### Task statement
Please give back, word for word, only the lines starting at the one containing "For every named" and ending at the one containing "[III. Bilim ve Felsefe Kampı] (355, 1418)" within the material below.

### Materials provided
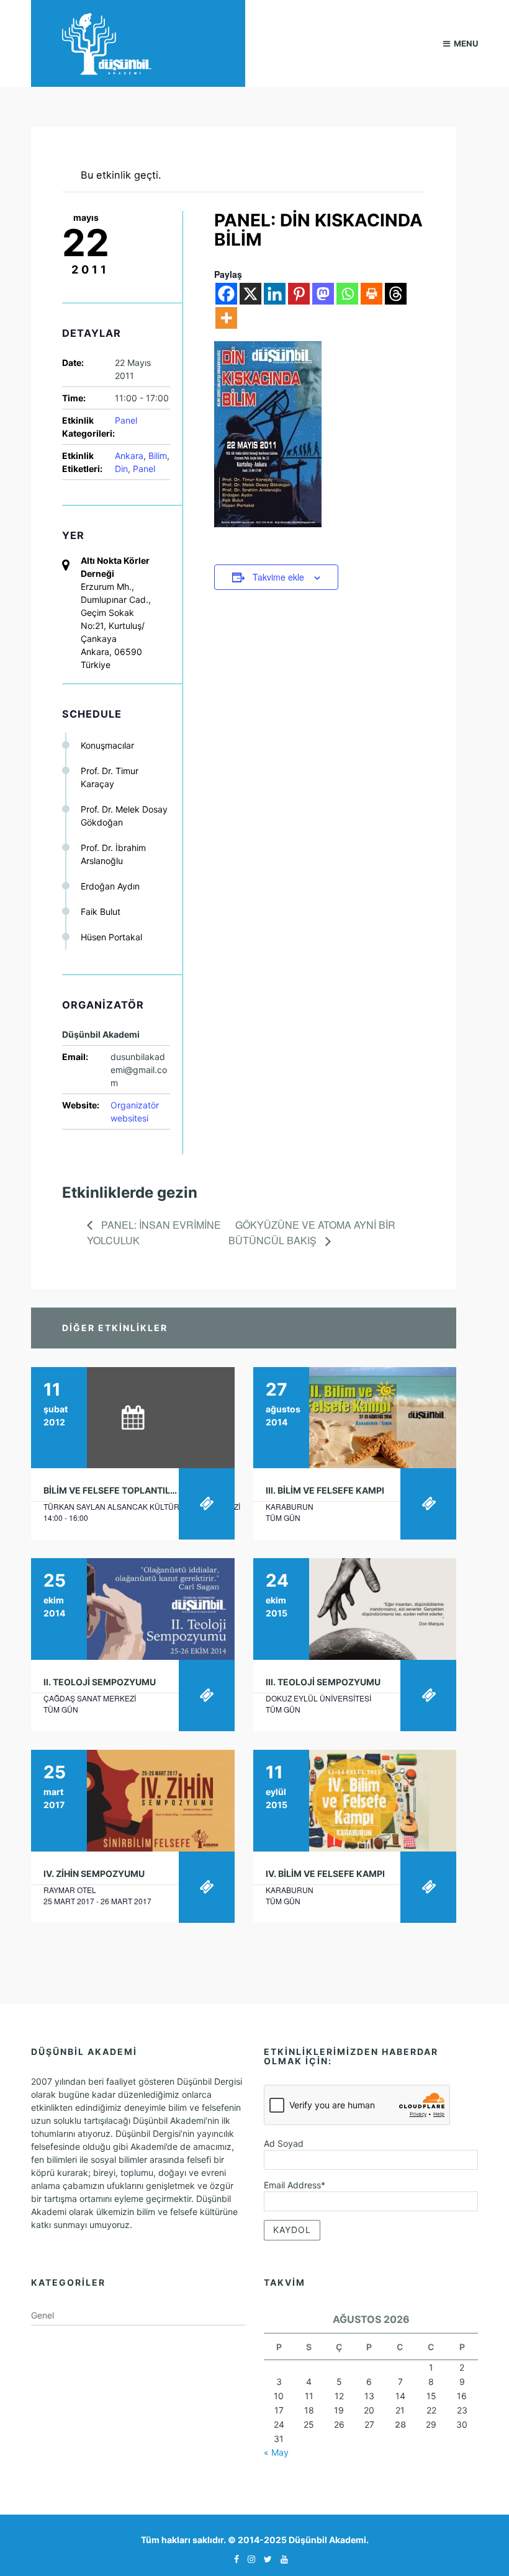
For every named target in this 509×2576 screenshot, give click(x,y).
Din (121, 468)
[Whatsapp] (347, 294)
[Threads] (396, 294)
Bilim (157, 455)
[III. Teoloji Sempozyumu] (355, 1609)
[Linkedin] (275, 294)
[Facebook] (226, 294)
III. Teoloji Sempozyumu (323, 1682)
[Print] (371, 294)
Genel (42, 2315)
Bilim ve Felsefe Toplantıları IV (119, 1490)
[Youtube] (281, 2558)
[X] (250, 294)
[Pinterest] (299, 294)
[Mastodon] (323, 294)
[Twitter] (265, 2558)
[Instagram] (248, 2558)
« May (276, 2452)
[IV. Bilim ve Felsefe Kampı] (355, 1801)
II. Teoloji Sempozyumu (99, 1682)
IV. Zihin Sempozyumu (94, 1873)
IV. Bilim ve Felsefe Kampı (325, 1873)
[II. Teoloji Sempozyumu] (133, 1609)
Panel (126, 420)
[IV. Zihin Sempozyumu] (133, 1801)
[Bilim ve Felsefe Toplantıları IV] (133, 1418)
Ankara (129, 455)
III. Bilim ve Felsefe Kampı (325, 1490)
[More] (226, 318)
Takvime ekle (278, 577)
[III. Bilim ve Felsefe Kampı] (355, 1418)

--

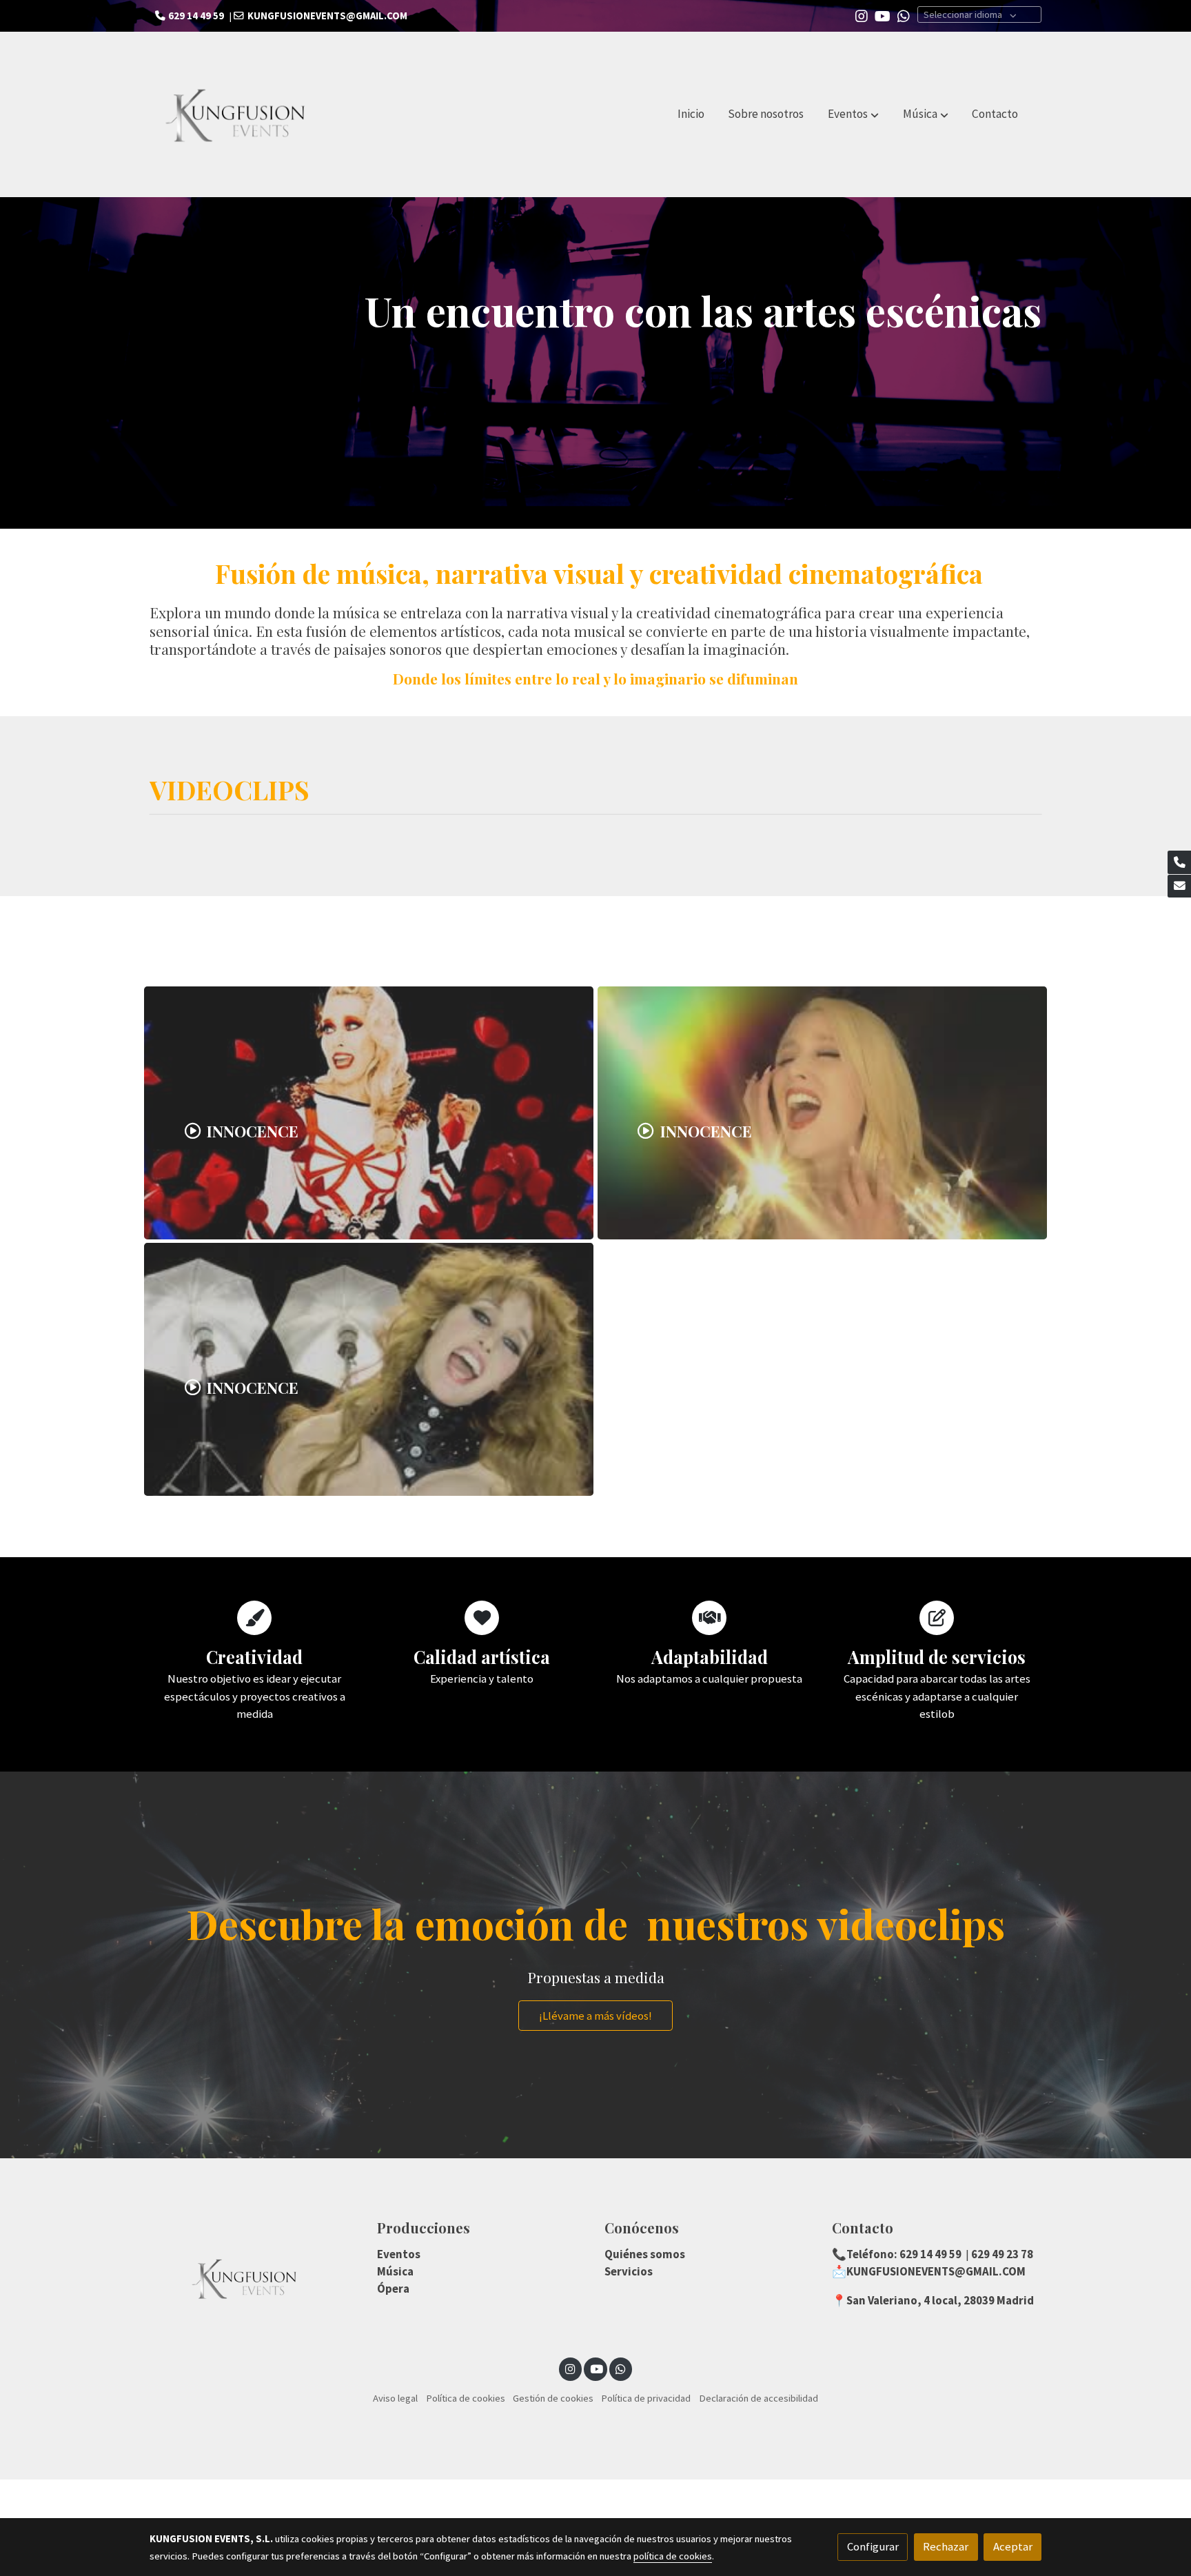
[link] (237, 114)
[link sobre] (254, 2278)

### Written response
For every named target in this 509×2576 screenshot, give click(x,y).
Din (121, 468)
[Whatsapp] (347, 294)
[Threads] (396, 294)
Bilim (157, 455)
[III. Teoloji Sempozyumu] (355, 1609)
[Linkedin] (275, 294)
[Facebook] (226, 294)
III. Teoloji Sempozyumu (323, 1682)
[Print] (371, 294)
Genel (42, 2315)
Bilim ve Felsefe Toplantıları IV (119, 1490)
[Youtube] (281, 2558)
[X] (250, 294)
[Pinterest] (299, 294)
[Mastodon] (323, 294)
[Twitter] (265, 2558)
[Instagram] (248, 2558)
« May (276, 2452)
[IV. Bilim ve Felsefe Kampı] (355, 1801)
II. Teoloji Sempozyumu (99, 1682)
IV. Zihin Sempozyumu (94, 1873)
IV. Bilim ve Felsefe Kampı (325, 1873)
[II. Teoloji Sempozyumu] (133, 1609)
Panel (126, 420)
[IV. Zihin Sempozyumu] (133, 1801)
[Bilim ve Felsefe Toplantıları IV] (133, 1418)
Ankara (129, 455)
III. Bilim ve Felsefe Kampı (325, 1490)
[More] (226, 318)
Takvime ekle (278, 577)
[III. Bilim ve Felsefe Kampı] (355, 1418)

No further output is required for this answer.